Is the endothelium healthy?
- Healthy endothelium (specular microscopy count adequate, Descemet's intact on AS-OCT) → preserve it → DALK (anterior disease) or lamellar SALK (superficial only)
- Failed endothelium, stromal opacity minimal → DSEK or DMEK
- Failed endothelium WITH stromal opacity, or full-thickness disease → PK

What is the depth of pathology?
- Superficial (Bowman's/anterior stroma only) → SALK or PTK
- Mid-stromal, Descemet's spared → DALK
- Full-thickness, Descemet's/endothelium involved → PK
- Posterior (endothelium only failing) → DSEK/DMEK

What is the indication category?
- Optical keratoplasty (most cases): choose by depth + endothelial status
- Tectonic keratoplasty (descemetocele/perforation): PK is almost always required — the full-thickness structural repair is the priority, not tissue preservation
- Therapeutic keratoplasty (uncontrolled fungal): PK removes all infected tissue
- Cosmetic: PK or DALK depending on depth; vision gain is not the primary goal

Is the host cornea vascularised?
- Avascular cornea (keratoconus, Fuchs') → lower rejection risk → DALK/DMEK optimal
- Heavily vascularised cornea (old fungal scar, trachoma) → high rejection risk for PK → consider systemic immunosuppression preoperatively; worse prognosis

A summary decision guide: keratoconus → DALK (or PK if failed DALK); Fuchs' endothelial dystrophy / pseudophakic bullous keratopathy → DSEK or DMEK; full-thickness post-infective leukoma / adherent leukoma → PK; descemetocele/perforation → PK (tectonic).

Self-Assessment: Keratoplasty

Apply your knowledge to these clinical scenarios.

Scenario 1: A 58-year-old woman with Fuchs' endothelial dystrophy has diffuse bilateral corneal oedema. Her corrected VA is 6/60 in both eyes. Specular microscopy shows 350 cells/mm² bilaterally. Anterior segment OCT shows clear stroma with no opacity above Descemet's membrane. Which keratoplasty is indicated, and what is its advantage over PK? Answer: DSEK or DMEK — endothelial keratoplasty. The stroma is healthy and transparent; only the endothelium is failing. DSEK/DMEK replaces only the failing layer (Descemet's + endothelium) through a small incision. Advantages over PK: faster visual recovery, no large wound (lower risk of traumatic rupture), lower endothelial rejection rate, preservation of host stromal architecture.

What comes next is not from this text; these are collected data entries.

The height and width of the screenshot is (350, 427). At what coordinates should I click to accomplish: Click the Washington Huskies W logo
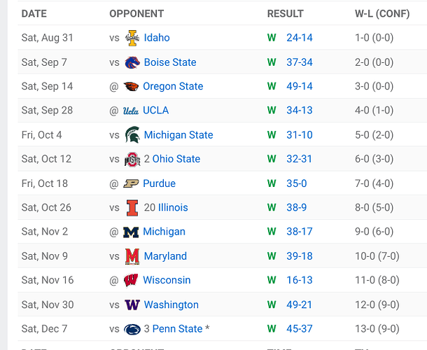coord(132,305)
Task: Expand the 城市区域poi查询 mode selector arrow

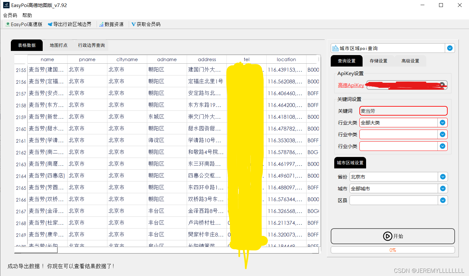Action: tap(450, 48)
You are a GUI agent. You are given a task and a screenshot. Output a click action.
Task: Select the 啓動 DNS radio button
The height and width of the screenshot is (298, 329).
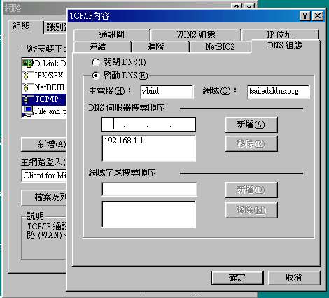[96, 76]
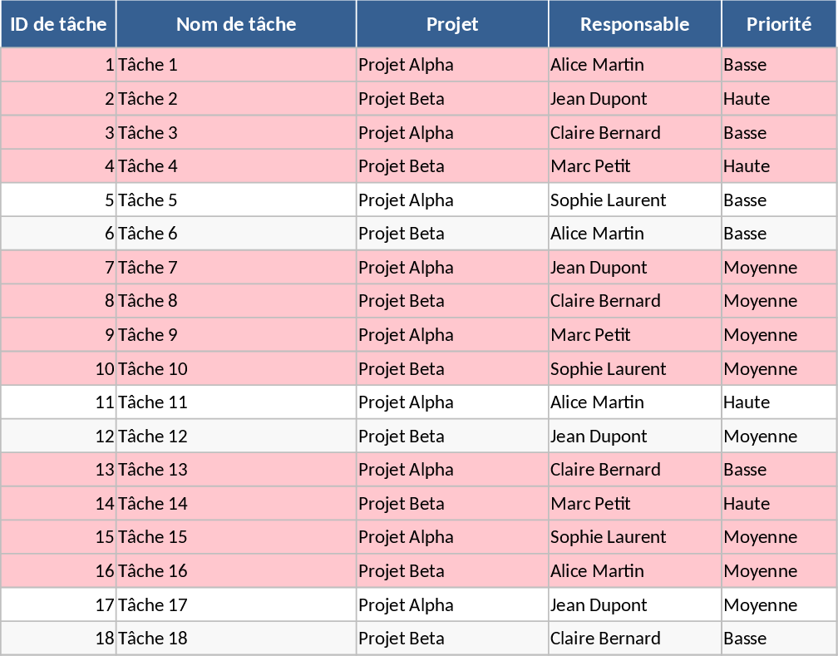Click 'Marc Petit' in the Tâche 9 row
This screenshot has width=838, height=656.
pyautogui.click(x=634, y=335)
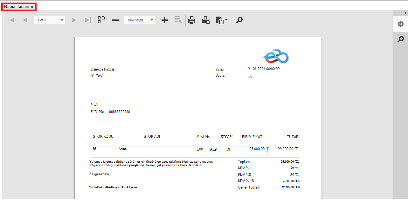Image resolution: width=408 pixels, height=200 pixels.
Task: Open export options gear tab
Action: [x=400, y=24]
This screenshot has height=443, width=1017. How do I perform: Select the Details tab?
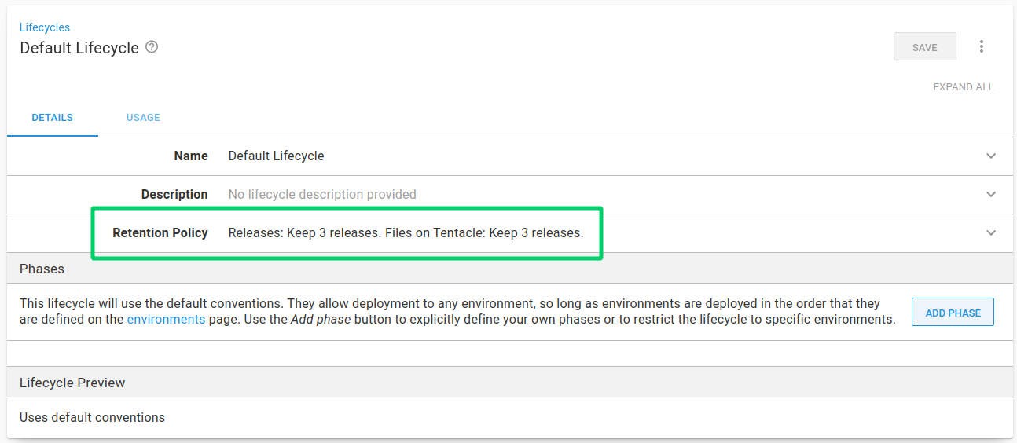tap(53, 118)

Scenario 2: A patient who underwent PK for a fungal keratitis scar 2 years ago calls your clinic at 7 PM with sudden redness, photophobia, and haloes around lights in the grafted eye. What is your diagnosis and management? Answer: Suspect endothelial rejection (the timing, symptoms, and context all fit — RSVP symptoms). Tell the patient to come in immediately (same evening if possible). On slit-lamp — look for the Khodadoust line. If confirmed: start prednisolone 1% every hour immediately; consider oral prednisolone 1 mg/kg; review the next day. Do not wait for morning clinic.

Scenario 3: Name the four types of keratoplasty rejection in order from least to most serious, giving the specific slit-lamp sign for each. Answer: (1) Epithelial — Eisner's line (advancing epithelial line); (2) Subepithelial — Krachmer's spots (scattered subepithelial infiltrates); (3) Stromal — diffuse stromal haze and vascularisation; (4) Endothelial — Khodadoust line (line of endothelial KPs advancing from periphery to centre); most serious.